● **Problem 1**: Reproduce the comic issue notes below word for word, in full.

● **Page**:
Read the story summary of this issue at Jurassic Park Legacy

Read a review of this issue by Patrick Hayes on PopApostle

Didja Notice? 

On page 1, Dr. Pettigrew seems to confirm that the Pteranodons of this story are in southern California.

On page 2, panel 3, notice Dr. Cobb has a screensaver of the InGen logo on his computer monitor.

On page 3, Dr. Pettigrew uses a pay phone placed by a company called TPC. This appears to be a fictional phone company. Possibly TPC is meant to stand for "The Phone Company" (which is a real world volunteer network providing a free email-to-fax service, but does not produce pay phones).

When the sheriff sees the InGen men's vehicle, he comments, "Doesn't anybody just drive a normal car anymore?" The InGen vehicle is a consumer Hummer (based on the military Humvee, a modified version of which is driven by Agent Harding in previous issues).

When Dr. Kanada of InGen tries to pass off the recent mutilations and deaths in the desert as mutations caused by the nuclear tests of the 1950s, Liz asks, "Like that big spider I heard about as a girl?" I'm not sure what she's referring to, but possibly it's a joking reference by her to some B-movie such as Tarantula (1955), which is set in the fictional town of Desert Rock, Arizona, but was largely filmed in and around the southern California desert town of Lucerne Valley.

On page 6, Liz remarks that she's no Einstein. Einstein, of course, is a reference to Albert Einstein, the renowned German theoretical physicist who refused, during a visit to America in the 1930s, to return to Germany after Hitler came into power, and became an American citizen.

Also on page 6, the sheriff and Dr. Alvarez take the InGen "investigators" to see the remains of the Pteranodons, stored at the Anderson Meat Packing Company plant. This appears to be a fictional business.

● **Excerpted records**:
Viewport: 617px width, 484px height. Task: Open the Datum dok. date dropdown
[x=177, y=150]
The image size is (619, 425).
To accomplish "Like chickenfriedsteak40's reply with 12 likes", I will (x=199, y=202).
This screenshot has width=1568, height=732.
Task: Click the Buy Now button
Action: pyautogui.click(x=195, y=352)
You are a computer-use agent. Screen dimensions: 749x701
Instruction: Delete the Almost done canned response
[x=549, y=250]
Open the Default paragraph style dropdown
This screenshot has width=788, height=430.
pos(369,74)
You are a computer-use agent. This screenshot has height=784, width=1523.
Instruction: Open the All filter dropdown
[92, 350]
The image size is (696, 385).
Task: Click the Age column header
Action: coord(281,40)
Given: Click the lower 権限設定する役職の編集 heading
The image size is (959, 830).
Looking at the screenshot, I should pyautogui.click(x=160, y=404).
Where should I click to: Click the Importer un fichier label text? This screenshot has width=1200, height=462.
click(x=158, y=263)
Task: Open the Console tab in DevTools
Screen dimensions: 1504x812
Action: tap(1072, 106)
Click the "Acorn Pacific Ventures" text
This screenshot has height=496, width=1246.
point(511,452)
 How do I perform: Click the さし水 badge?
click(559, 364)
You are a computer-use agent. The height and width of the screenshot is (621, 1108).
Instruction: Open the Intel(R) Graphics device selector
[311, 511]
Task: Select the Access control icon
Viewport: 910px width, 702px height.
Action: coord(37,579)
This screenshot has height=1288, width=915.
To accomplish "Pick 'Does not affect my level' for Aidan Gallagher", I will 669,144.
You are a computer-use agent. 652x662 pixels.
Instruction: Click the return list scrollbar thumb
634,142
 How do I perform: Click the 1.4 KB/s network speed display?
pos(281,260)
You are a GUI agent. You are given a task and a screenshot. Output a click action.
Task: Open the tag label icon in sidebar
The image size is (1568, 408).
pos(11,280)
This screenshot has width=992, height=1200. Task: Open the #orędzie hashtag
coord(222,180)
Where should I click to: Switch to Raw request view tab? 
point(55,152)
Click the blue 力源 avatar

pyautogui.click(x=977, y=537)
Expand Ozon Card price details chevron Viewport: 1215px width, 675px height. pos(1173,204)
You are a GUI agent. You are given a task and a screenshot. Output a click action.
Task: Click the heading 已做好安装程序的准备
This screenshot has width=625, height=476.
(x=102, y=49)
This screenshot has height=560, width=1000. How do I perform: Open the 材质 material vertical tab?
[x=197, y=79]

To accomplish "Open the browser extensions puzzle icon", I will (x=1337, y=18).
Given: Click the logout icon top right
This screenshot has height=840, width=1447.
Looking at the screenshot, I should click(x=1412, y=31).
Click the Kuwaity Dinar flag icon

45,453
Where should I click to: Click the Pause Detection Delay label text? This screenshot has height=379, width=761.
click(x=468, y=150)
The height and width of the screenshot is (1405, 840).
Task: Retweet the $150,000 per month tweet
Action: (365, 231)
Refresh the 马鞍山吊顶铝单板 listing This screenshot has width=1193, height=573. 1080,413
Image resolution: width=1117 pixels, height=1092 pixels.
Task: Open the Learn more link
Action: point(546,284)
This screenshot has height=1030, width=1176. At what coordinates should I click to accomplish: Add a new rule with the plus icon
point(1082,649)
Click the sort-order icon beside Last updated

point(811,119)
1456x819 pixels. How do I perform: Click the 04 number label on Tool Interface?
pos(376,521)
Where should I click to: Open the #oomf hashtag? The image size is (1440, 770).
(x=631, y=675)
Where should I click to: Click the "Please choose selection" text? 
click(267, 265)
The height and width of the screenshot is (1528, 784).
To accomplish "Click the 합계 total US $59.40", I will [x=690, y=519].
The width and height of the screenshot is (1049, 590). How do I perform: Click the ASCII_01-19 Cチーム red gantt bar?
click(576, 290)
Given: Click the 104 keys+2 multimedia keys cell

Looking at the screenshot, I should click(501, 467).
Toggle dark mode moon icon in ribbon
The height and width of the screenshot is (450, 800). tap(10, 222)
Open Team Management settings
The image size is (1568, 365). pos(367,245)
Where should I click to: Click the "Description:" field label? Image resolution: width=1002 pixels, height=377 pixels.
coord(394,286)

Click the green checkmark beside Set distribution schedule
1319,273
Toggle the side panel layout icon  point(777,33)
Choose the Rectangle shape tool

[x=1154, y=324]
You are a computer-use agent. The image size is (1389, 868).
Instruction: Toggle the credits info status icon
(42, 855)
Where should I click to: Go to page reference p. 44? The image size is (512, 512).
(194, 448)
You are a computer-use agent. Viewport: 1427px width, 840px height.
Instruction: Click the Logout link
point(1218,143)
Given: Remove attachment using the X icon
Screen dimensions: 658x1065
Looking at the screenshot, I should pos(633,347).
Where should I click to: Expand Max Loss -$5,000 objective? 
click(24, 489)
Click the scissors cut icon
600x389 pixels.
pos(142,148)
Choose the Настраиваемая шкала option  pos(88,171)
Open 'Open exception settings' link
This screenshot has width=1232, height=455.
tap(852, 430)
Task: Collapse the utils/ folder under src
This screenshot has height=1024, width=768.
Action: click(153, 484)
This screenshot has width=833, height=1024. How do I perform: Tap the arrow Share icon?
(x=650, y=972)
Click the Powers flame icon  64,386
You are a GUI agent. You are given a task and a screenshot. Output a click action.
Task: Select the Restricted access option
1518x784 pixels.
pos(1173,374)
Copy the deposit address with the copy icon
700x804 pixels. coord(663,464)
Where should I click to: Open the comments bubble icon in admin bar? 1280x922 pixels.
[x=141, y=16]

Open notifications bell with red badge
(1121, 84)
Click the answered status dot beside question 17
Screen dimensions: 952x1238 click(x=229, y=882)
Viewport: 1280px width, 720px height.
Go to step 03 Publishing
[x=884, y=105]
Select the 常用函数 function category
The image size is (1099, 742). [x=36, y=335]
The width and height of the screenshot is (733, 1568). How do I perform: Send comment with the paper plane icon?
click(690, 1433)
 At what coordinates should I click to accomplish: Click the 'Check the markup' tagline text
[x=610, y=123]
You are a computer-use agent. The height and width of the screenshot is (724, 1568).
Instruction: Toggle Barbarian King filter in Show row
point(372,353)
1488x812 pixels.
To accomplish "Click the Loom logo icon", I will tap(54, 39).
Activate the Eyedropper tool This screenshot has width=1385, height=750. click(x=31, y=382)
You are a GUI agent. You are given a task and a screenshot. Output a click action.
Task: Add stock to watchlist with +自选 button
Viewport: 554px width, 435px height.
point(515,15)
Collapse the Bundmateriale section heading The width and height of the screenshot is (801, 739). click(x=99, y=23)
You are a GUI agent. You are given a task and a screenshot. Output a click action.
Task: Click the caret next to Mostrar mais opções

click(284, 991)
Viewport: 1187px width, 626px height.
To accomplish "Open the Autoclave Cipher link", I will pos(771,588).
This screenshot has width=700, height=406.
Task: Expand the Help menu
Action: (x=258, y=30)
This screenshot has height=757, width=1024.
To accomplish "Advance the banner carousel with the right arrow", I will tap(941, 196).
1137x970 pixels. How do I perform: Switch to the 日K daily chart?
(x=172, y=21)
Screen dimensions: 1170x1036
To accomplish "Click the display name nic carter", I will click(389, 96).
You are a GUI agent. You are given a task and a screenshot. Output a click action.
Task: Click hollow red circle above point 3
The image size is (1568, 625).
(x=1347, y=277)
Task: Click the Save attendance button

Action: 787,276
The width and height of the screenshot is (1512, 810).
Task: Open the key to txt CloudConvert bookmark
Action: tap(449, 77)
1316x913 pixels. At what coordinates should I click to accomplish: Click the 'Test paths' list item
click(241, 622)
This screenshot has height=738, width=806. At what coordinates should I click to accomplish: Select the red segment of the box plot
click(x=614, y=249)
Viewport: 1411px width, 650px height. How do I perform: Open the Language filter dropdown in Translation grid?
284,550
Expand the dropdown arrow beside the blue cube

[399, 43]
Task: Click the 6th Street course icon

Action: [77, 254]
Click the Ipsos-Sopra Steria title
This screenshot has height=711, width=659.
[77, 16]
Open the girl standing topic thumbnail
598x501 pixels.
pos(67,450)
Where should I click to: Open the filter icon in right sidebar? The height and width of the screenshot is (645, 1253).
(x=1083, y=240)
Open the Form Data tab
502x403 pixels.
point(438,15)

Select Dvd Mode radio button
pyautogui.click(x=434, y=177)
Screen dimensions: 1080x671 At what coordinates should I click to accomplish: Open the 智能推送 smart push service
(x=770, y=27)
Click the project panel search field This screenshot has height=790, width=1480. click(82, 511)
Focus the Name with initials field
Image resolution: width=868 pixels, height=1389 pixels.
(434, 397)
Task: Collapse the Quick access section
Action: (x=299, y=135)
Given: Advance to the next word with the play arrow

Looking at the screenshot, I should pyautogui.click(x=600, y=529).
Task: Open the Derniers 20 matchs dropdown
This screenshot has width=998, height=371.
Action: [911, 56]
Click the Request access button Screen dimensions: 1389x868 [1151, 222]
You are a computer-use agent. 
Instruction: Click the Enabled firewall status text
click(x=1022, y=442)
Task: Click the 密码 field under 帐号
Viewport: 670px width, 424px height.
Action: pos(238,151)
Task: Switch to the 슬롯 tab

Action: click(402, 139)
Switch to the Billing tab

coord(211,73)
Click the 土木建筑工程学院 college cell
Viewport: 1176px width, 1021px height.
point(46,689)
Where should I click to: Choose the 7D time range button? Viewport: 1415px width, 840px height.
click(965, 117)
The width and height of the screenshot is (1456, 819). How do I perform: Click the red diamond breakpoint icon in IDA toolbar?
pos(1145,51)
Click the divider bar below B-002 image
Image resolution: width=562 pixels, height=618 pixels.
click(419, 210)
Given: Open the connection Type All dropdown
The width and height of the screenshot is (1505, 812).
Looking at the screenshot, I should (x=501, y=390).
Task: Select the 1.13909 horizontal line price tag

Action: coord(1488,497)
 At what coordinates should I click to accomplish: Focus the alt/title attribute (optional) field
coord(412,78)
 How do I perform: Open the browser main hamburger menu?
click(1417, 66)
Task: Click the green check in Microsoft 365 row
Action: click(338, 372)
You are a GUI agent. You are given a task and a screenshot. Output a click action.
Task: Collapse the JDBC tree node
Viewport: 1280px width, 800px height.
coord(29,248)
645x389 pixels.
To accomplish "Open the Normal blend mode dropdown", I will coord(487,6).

● **Problem 2**: Number the rows as a list, starting from the first row and going up to and including the line containing "I will 669,144.". Leave out blank lines.

● **Worked solution 1**:
Read the story summary of this issue at Jurassic Park Legacy

Read a review of this issue by Patrick Hayes on PopApostle

Didja Notice? 

On page 1, Dr. Pettigrew seems to confirm that the Pteranodons of this story are in southern California.

On page 2, panel 3, notice Dr. Cobb has a screensaver of the InGen logo on his computer monitor.

On page 3, Dr. Pettigrew uses a pay phone placed by a company called TPC. This appears to be a fictional phone company. Possibly TPC is meant to stand for "The Phone Company" (which is a real world volunteer network providing a free email-to-fax service, but does not produce pay phones).

When the sheriff sees the InGen men's vehicle, he comments, "Doesn't anybody just drive a normal car anymore?" The InGen vehicle is a consumer Hummer (based on the military Humvee, a modified version of which is driven by Agent Harding in previous issues).

When Dr. Kanada of InGen tries to pass off the recent mutilations and deaths in the desert as mutations caused by the nuclear tests of the 1950s, Liz asks, "Like that big spider I heard about as a girl?" I'm not sure what she's referring to, but possibly it's a joking reference by her to some B-movie such as Tarantula (1955), which is set in the fictional town of Desert Rock, Arizona, but was largely filmed in and around the southern California desert town of Lucerne Valley.

On page 6, Liz remarks that she's no Einstein. Einstein, of course, is a reference to Albert Einstein, the renowned German theoretical physicist who refused, during a visit to America in the 1930s, to return to Germany after Hitler came into power, and became an American citizen.

Also on page 6, the sheriff and Dr. Alvarez take the InGen "investigators" to see the remains of the Pteranodons, stored at the Anderson Meat Packing Company plant. This appears to be a fictional business.

● **Worked solution 2**:
1. Viewport: 617px width, 484px height. Task: Open the Datum dok. date dropdown
2. [x=177, y=150]
3. The image size is (619, 425).
4. To accomplish "Like chickenfriedsteak40's reply with 12 likes", I will (x=199, y=202).
5. This screenshot has width=1568, height=732.
6. Task: Click the Buy Now button
7. Action: pyautogui.click(x=195, y=352)
8. You are a computer-use agent. Screen dimensions: 749x701
9. Instruction: Delete the Almost done canned response
10. [x=549, y=250]
11. Open the Default paragraph style dropdown
12. This screenshot has width=788, height=430.
13. pos(369,74)
14. You are a computer-use agent. This screenshot has height=784, width=1523.
15. Instruction: Open the All filter dropdown
16. [92, 350]
17. The image size is (696, 385).
18. Task: Click the Age column header
19. Action: coord(281,40)
20. Given: Click the lower 権限設定する役職の編集 heading
21. The image size is (959, 830).
22. Looking at the screenshot, I should pyautogui.click(x=160, y=404).
23. Where should I click to: Click the Importer un fichier label text? This screenshot has width=1200, height=462.
24. click(x=158, y=263)
25. Task: Open the Console tab in DevTools
26. Screen dimensions: 1504x812
27. Action: tap(1072, 106)
28. Click the "Acorn Pacific Ventures" text
29. This screenshot has height=496, width=1246.
30. point(511,452)
31.  How do I perform: Click the さし水 badge?
32. click(559, 364)
33. You are a computer-use agent. The height and width of the screenshot is (621, 1108).
34. Instruction: Open the Intel(R) Graphics device selector
35. [311, 511]
36. Task: Select the Access control icon
37. Viewport: 910px width, 702px height.
38. Action: coord(37,579)
39. This screenshot has height=1288, width=915.
40. To accomplish "Pick 'Does not affect my level' for Aidan Gallagher", I will 669,144.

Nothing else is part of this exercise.